Stored records
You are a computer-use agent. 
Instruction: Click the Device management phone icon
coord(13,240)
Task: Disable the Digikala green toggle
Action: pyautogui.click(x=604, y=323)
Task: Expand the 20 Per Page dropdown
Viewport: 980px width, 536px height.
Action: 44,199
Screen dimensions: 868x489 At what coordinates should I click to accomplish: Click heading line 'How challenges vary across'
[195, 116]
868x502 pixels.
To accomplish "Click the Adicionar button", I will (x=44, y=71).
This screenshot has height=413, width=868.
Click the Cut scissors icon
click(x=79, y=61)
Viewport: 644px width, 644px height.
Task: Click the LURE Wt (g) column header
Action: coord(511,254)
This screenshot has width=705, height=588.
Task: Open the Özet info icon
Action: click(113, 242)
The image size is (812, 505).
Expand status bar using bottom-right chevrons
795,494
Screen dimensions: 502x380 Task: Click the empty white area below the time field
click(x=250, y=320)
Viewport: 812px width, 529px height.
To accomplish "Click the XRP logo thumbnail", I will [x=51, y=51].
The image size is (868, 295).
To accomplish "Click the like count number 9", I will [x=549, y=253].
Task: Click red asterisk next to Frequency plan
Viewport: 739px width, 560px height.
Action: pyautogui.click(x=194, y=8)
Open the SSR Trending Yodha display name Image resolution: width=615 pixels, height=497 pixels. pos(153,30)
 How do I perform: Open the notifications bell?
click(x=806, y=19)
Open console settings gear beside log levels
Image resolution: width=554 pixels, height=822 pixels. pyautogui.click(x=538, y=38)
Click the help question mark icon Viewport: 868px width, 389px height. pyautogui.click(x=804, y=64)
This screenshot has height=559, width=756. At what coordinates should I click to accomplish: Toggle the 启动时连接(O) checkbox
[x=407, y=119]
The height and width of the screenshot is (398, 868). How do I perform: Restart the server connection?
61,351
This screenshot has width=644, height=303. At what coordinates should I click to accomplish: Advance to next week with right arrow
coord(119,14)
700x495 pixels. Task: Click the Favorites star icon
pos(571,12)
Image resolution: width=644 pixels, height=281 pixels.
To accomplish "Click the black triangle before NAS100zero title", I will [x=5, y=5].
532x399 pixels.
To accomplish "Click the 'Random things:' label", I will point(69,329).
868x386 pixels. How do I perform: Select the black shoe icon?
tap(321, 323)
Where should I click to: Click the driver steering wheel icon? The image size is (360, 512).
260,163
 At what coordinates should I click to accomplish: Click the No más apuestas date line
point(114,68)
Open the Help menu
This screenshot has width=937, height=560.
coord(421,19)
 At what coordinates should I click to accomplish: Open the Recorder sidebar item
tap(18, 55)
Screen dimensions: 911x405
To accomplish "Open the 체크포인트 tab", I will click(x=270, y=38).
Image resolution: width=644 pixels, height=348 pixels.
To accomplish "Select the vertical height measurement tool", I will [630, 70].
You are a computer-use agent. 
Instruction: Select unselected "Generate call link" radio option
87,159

#### The problem:
Every line in the data that holds the string "will" should be copied.

#### Your response:
To accomplish "Click the Adicionar button", I will (x=44, y=71).
To accomplish "Click the XRP logo thumbnail", I will [x=51, y=51].
To accomplish "Click the like count number 9", I will [x=549, y=253].
To accomplish "Click the black triangle before NAS100zero title", I will [x=5, y=5].
To accomplish "Click the 'Random things:' label", I will point(69,329).
To accomplish "Open the 체크포인트 tab", I will click(x=270, y=38).
To accomplish "Select the vertical height measurement tool", I will [630, 70].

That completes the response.